Taking place over the course of one chaotic week during the production of sitcom staple I Love Lucy, Aaron Sorkin’s Being the Ricardos spins more plates than it could possibly hope to handle. Its two core ideas are thus: at the same time that Lucille Ball (Nicole Kidman) is publicly accused of being a communist, a gossip rag has published a cover story proclaiming her husband Desi Arnaz (Javier Bardem) is sleeping around. Both accusations are denied. Both threaten to derail the professional and personal lives of the couple if they prove to be true, or if they breach further into the public consciousness. With tensions high, the show must go on. 

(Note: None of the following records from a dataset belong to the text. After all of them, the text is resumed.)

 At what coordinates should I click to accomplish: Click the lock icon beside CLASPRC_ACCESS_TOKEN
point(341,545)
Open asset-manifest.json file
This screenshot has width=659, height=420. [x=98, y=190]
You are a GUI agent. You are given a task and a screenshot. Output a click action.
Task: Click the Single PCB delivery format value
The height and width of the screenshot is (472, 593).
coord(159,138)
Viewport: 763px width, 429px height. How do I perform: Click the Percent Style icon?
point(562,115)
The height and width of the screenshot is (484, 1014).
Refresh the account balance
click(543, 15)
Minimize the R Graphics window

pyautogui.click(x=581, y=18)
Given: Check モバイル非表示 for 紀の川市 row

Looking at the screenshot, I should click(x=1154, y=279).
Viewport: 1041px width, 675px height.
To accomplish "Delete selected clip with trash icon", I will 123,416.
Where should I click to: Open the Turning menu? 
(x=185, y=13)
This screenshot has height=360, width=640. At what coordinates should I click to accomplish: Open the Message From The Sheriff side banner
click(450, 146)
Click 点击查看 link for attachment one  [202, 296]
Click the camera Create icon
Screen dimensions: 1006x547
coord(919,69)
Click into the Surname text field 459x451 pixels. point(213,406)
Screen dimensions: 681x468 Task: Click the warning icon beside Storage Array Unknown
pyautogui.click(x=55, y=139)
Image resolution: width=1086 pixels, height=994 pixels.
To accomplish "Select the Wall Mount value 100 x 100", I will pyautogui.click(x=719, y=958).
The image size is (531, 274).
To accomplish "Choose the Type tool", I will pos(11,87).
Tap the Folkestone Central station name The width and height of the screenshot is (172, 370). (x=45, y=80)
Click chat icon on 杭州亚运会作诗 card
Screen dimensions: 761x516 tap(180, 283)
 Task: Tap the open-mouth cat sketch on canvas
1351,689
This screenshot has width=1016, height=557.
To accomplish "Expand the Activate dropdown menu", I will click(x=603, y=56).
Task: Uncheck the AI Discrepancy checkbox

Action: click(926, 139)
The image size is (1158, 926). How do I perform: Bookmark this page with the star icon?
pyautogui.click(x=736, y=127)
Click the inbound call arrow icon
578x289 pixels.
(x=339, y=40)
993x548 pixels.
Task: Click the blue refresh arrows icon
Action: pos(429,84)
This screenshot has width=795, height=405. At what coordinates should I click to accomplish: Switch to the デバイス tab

Sorkin, as he’s loved to do from his days on Sports Night through The Newsroom, takes us behind the scenes for this inside-baseball look at the mechanics of making one episode of the iconic program. We watch the actors, including co-stars William Frawley (J.K. Simmons) and Vivian Vance (Nina Arianda), read their lines and stage the scenes. We see the writers (Tony Hale, Alia Shawkat, and Jake Lacy) working through the script for the current episode while plotting out future ones. All the while the rumor mill is going in the background, threatening to topple the kingdom at any given moment. 

Interesting ideas take place across Being the Ricardos. Through Ball we see how a powerful woman in this environment has to be dominant in order to assert her authority. We see how Ball essentially directs the show herself, regardless of who is technically credited on the slate. In the most engaging scenes we are taken into Lucille’s mind as she visualizes the episodes in black-and-white, putting the pieces together during brainstorming sessions with writers. She explores what works and what needs to be adjusted, with us being invited to watch that unfold as her creative gears turn. Unfortunately this enjoyable concept is only employed a couple of times throughout the film, as Sorkin sputters through a cavalcade of half-thought-out storylines stitched together with loose thread and duct tape. 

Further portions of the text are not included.